Alm-alajtmaa-allghwy-lwys-jan-kalfy-pdf 〈SECURE〉
Search in Arabic using quotation marks.
If you find a PDF chapter or book, here are citation examples:
Unlike American sociolinguists (e.g., Labov’s speech community based on shared norms), Calvet defines a linguistic community as: alm-alajtmaa-allghwy-lwys-jan-kalfy-pdf
If you cannot locate the exact PDF for “al-mujtama‘ al-lughawi” by Calvet, consider these alternatives:
Or if referencing the original French: كلفي، ل. ج. (1993). اللسانيات الاجتماعية . باريس: مطبعات الجامعة الفرنسية. Search in Arabic using quotation marks
كلفي، لويس جان. (1993). علم اللغة الاجتماعي . ترجمة (اسم المترجم). دار الطوبقال، الدار البيضاء. (إذا كانت الترجمة متوفرة)

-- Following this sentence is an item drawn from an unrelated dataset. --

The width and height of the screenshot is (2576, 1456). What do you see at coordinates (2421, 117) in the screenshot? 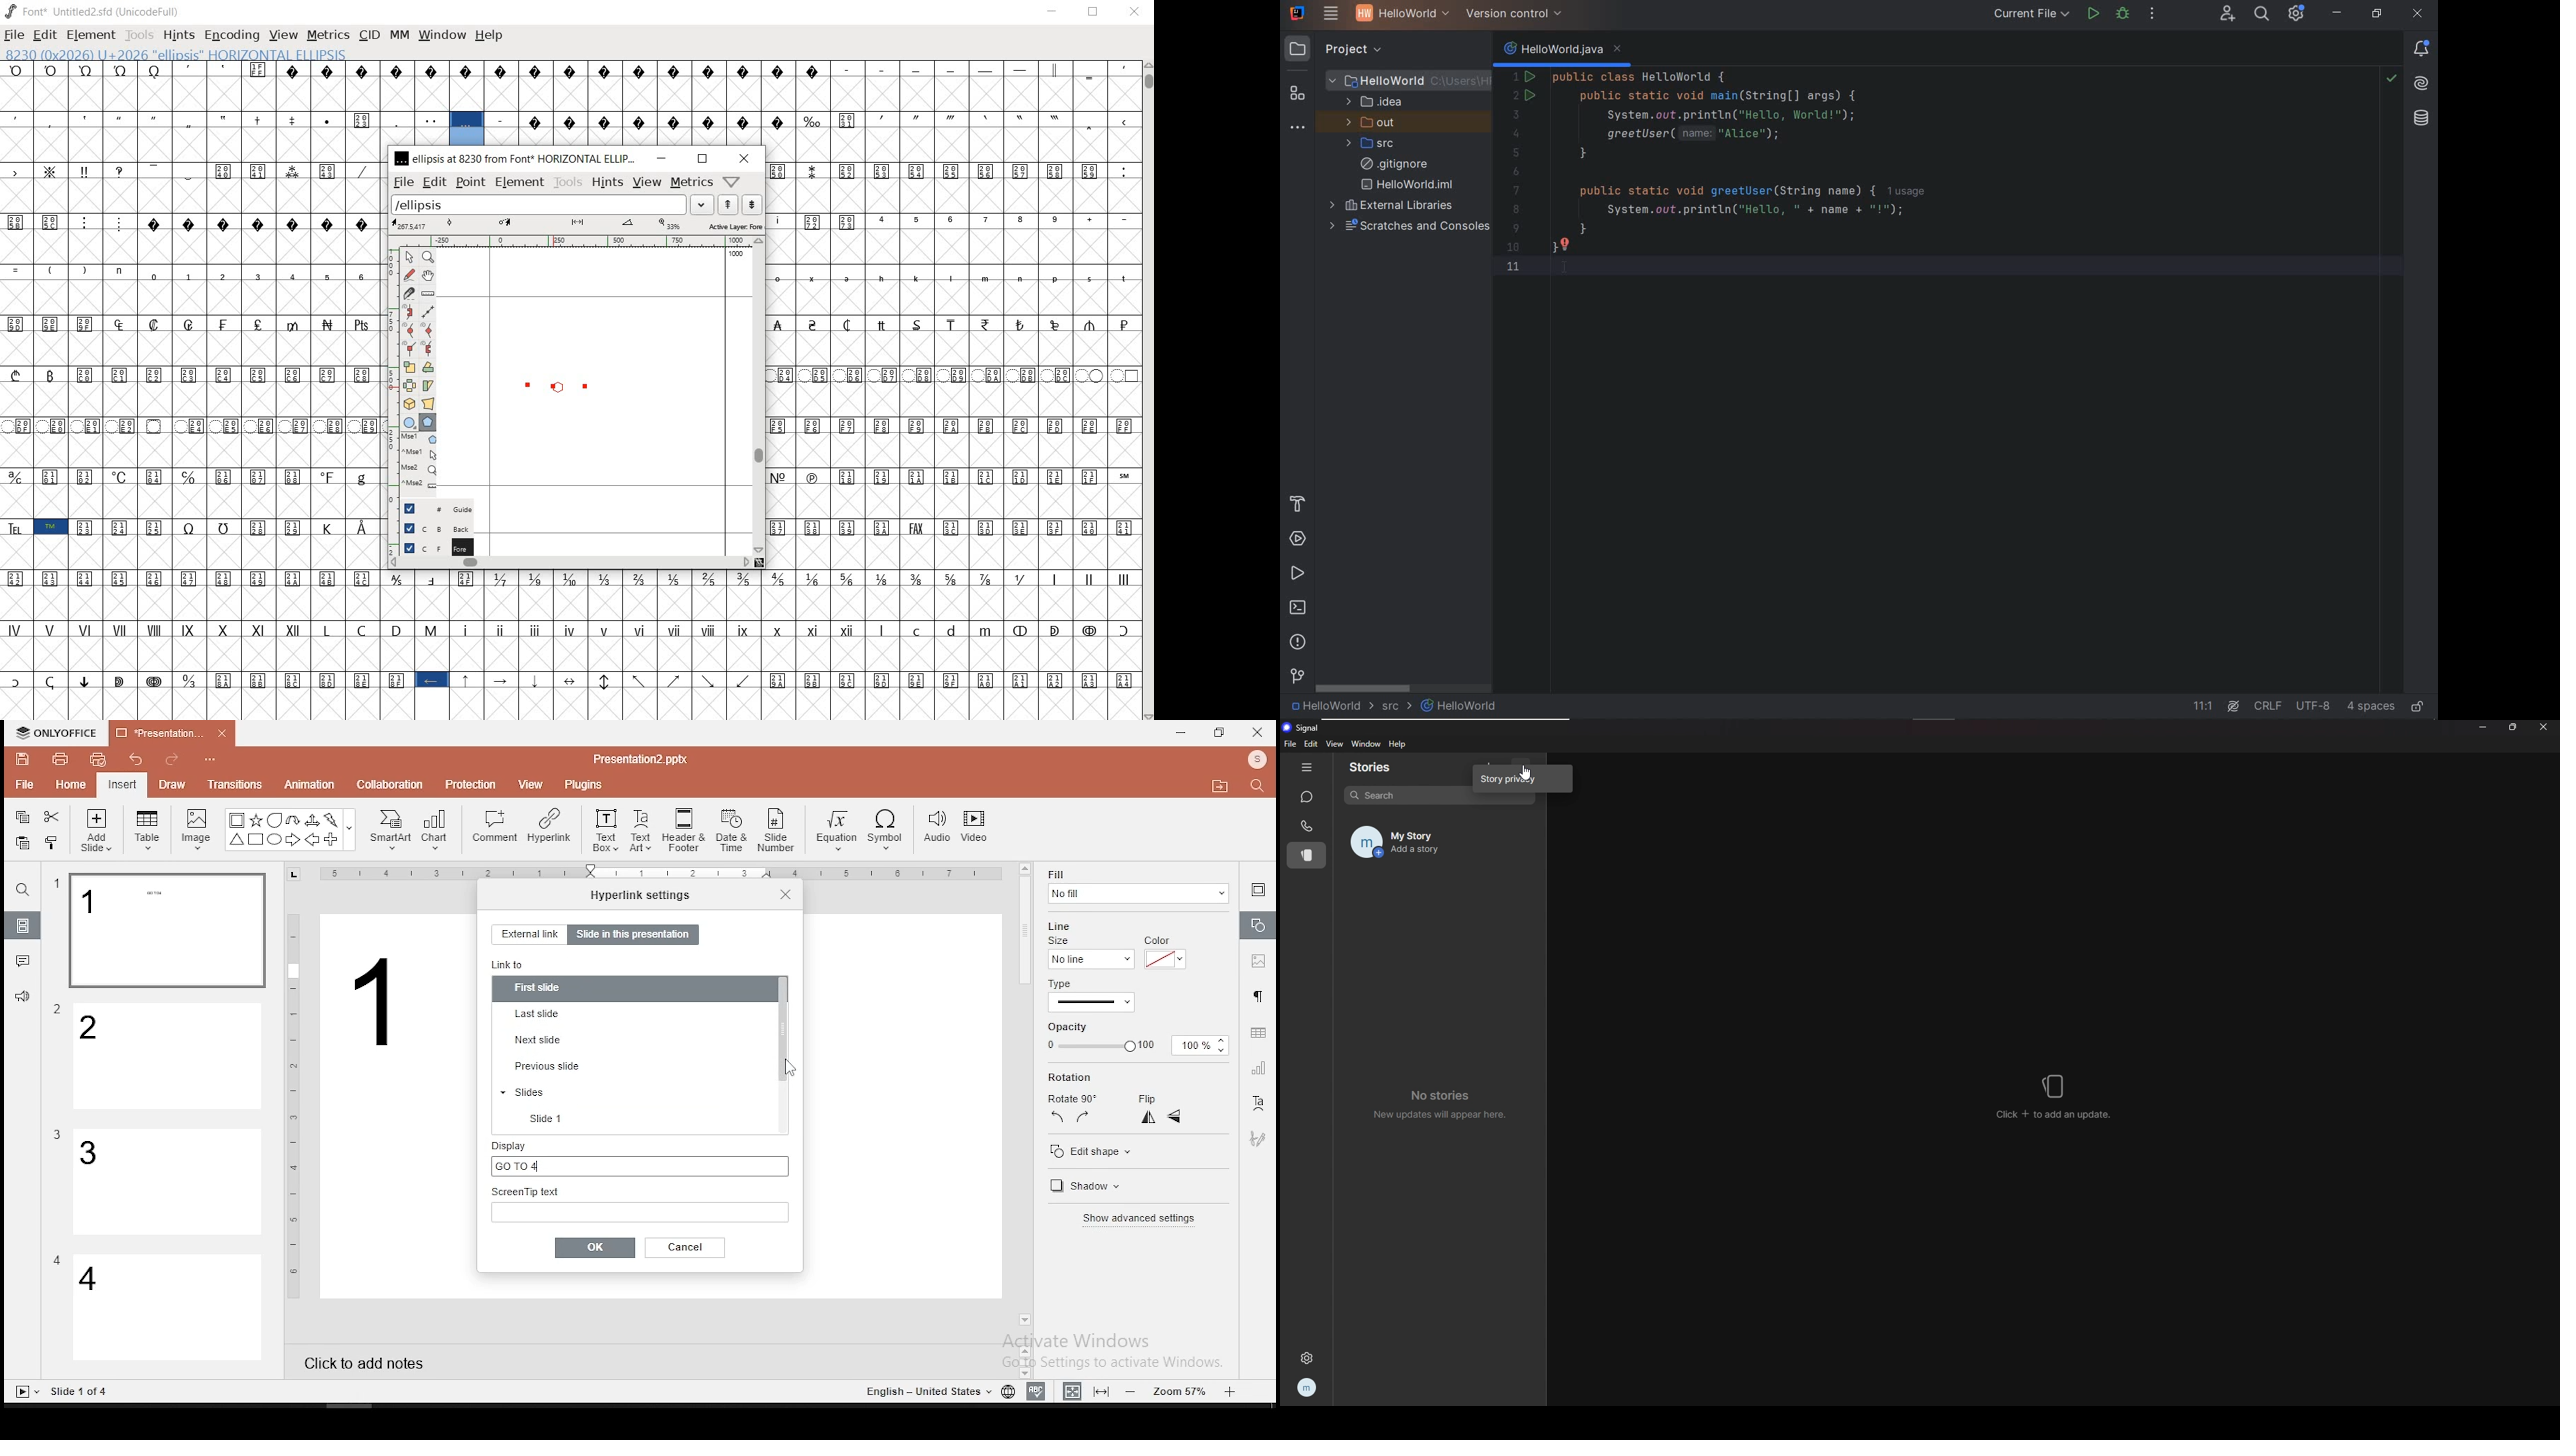
I see `Database` at bounding box center [2421, 117].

Calvet famously used the metaphor of (from physics) to describe linguistic communities: a dominant language (like French in Paris, or Standard Arabic in Cairo) acts as a black hole attracting speakers from peripheral languages (e.g., Berber, dialects, immigrant languages). (1993)
“A group of people who share not necessarily the same language, but a common set of linguistic representations and practices, often organized around a dominant language in a given social formation.”